Center for Global Change and Earth Observations | Department of Geography
The USCCC's mission is to facilitate a better understanding of the environmental factors that influence the rate and magnitude of both carbon sequestration and water cycling across a range of ecosystems and climates while using mutually agreed upon measurement protocols and equipment and through a collaborated network of data sharing and analysis.
To develop a network of study sites sponsored by individual institutions to share data and results with the purpose of assessing the impacts of climate change and humans on the carbon and hydrologic cycles at broad spatial scales. USCCC research is designed to test following scientific hypotheses:
- Human disturbances increase variability and uncertainty of carbon sequestration and water cycle of a landscape in time and space primarily via influencing landscape structure (i.e., composition).
- Human disturbance regimes in US and China are significantly different and models describing the CO2 and H2O cycles should be different.
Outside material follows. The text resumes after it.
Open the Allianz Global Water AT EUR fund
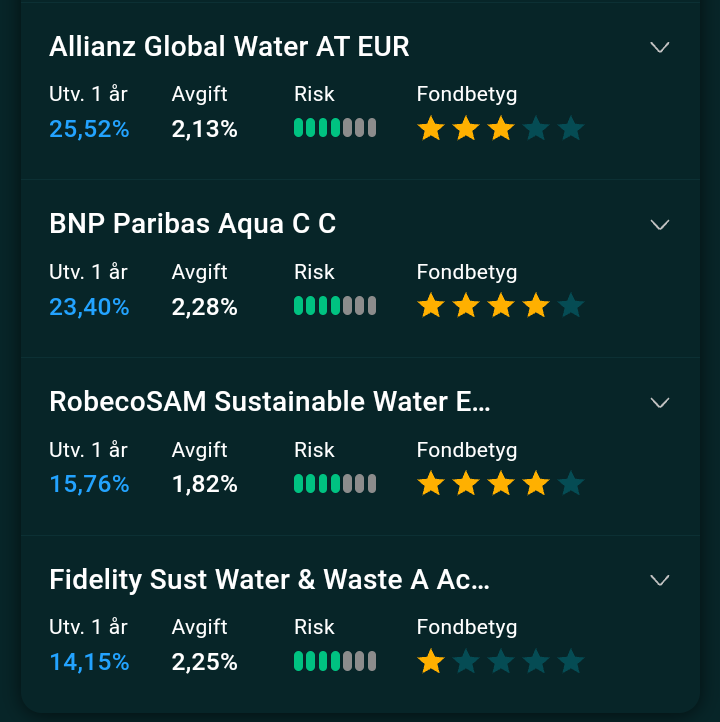 pos(229,47)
To explore the underline mechanisms controlling the fluxes of dominant ecosystems in both North America and Eastern Asian continents using an ecosystem approach. A central piece of the research is the flux towers using eddy-covariance method to measure directly and continuously the net ecosystem exchange of CO2, H2O, energy, and other greenhouse species. Integrated modeling tools are used to scaling up site level data to the continental scales. USCCC shares data with the FLUXNET committee and contributes to synthesis research.
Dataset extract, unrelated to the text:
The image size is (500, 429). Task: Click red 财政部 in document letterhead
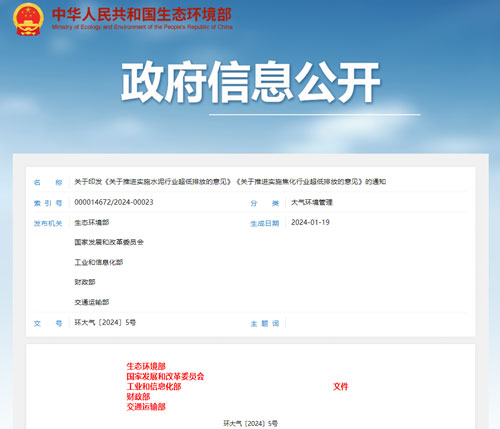[x=138, y=396]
Eight annual workshops have been held in China; Trained over 30 scientists and graduate students in ecosystem sciences through scientific exchange program; More than 40 peer-reviewed journal papers and one special issue in Agricultural and Forest Meteorology (2009); participated in international synthesis activities (FLUXNET). These sites are providing unique understanding about functions of managed ecosystems. Outputs from this work are being used to develop new and improved models to predict future impacts of climate change.